Everything from the line containing "Instruction: Click small" through the line containing "227x133 pixels." should be repeated exactly, and nothing else from the data.

INPUT FOR THIS TASK:
▬▬▬▬▬▬▬▬▬▬

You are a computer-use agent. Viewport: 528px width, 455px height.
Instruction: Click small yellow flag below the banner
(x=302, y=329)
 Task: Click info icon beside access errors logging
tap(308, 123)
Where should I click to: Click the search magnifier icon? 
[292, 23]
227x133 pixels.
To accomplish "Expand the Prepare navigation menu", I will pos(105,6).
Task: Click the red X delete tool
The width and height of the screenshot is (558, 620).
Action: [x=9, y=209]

▬▬▬▬▬▬▬▬▬▬

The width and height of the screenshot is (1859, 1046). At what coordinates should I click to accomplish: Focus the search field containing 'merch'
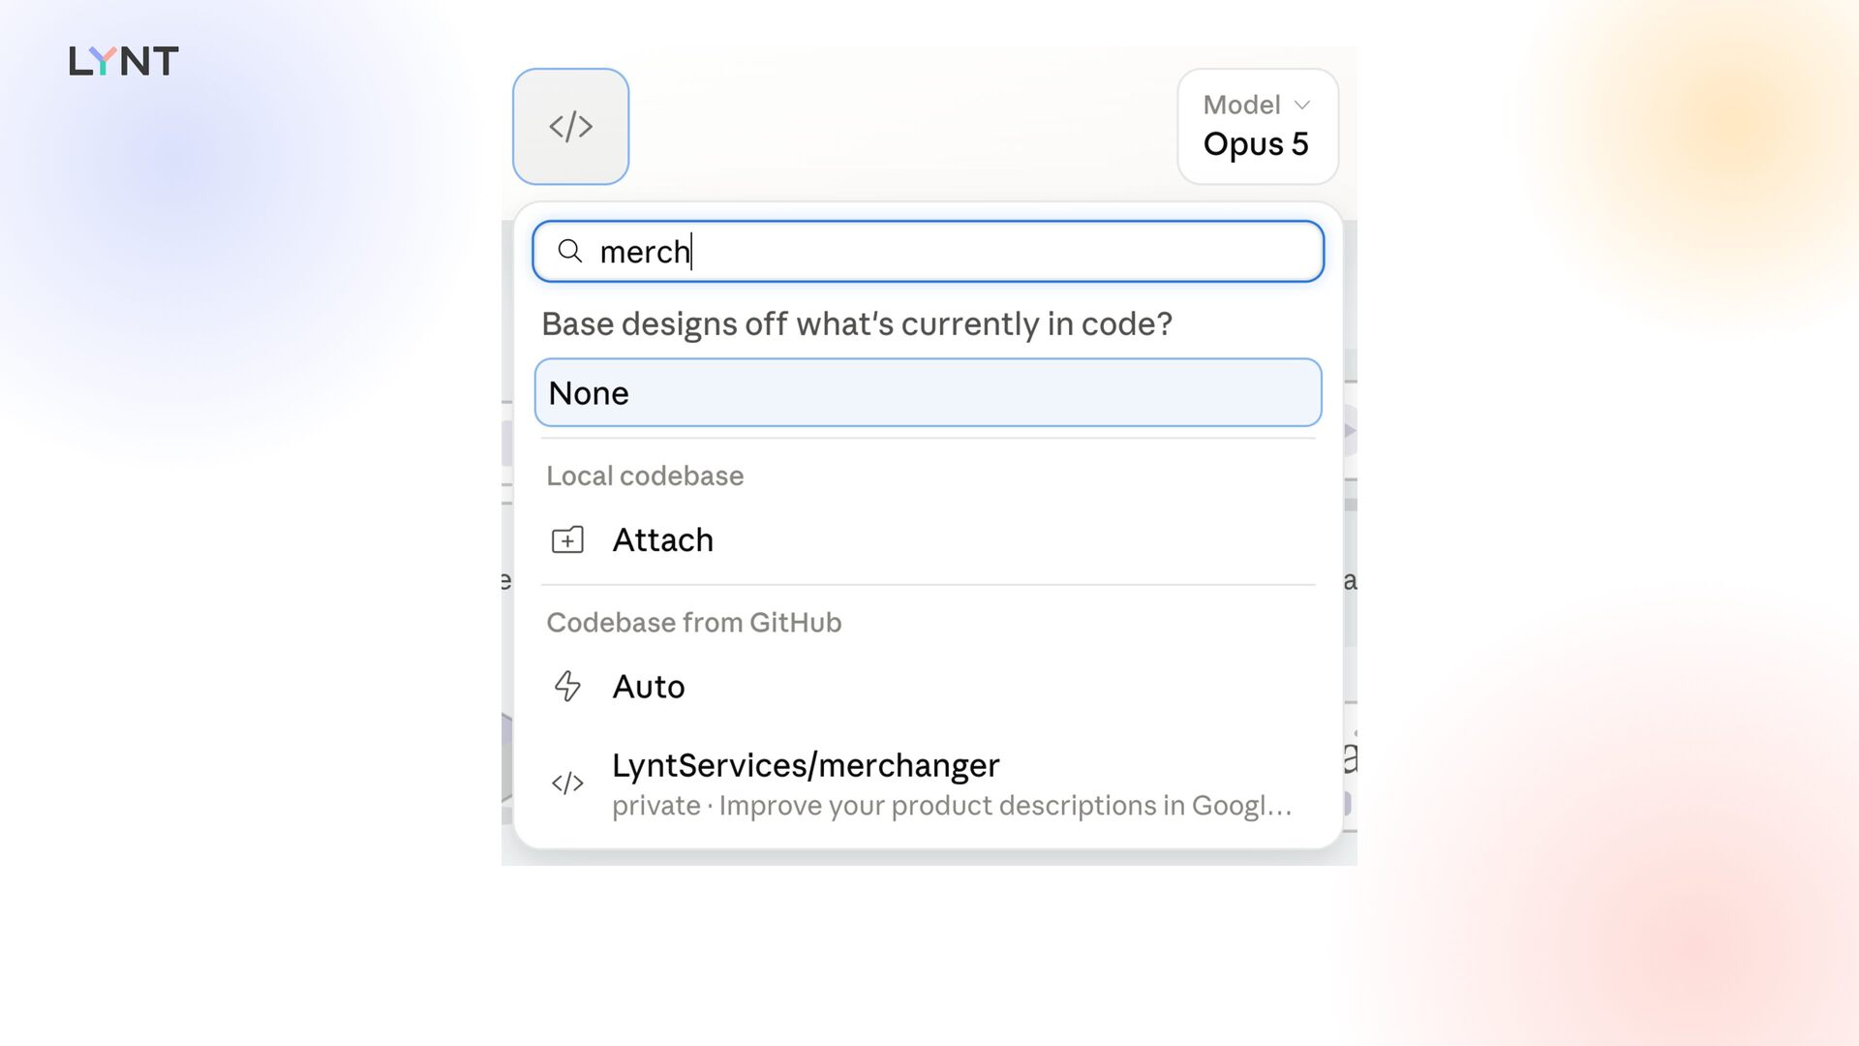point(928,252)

▬▬▬▬▬▬▬▬▬▬

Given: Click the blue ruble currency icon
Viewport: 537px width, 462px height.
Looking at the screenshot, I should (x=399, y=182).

▬▬▬▬▬▬▬▬▬▬

OUTPUT FOR THIS TASK:
Instruction: Click small yellow flag below the banner
(x=302, y=329)
 Task: Click info icon beside access errors logging
tap(308, 123)
Where should I click to: Click the search magnifier icon? 
[292, 23]
227x133 pixels.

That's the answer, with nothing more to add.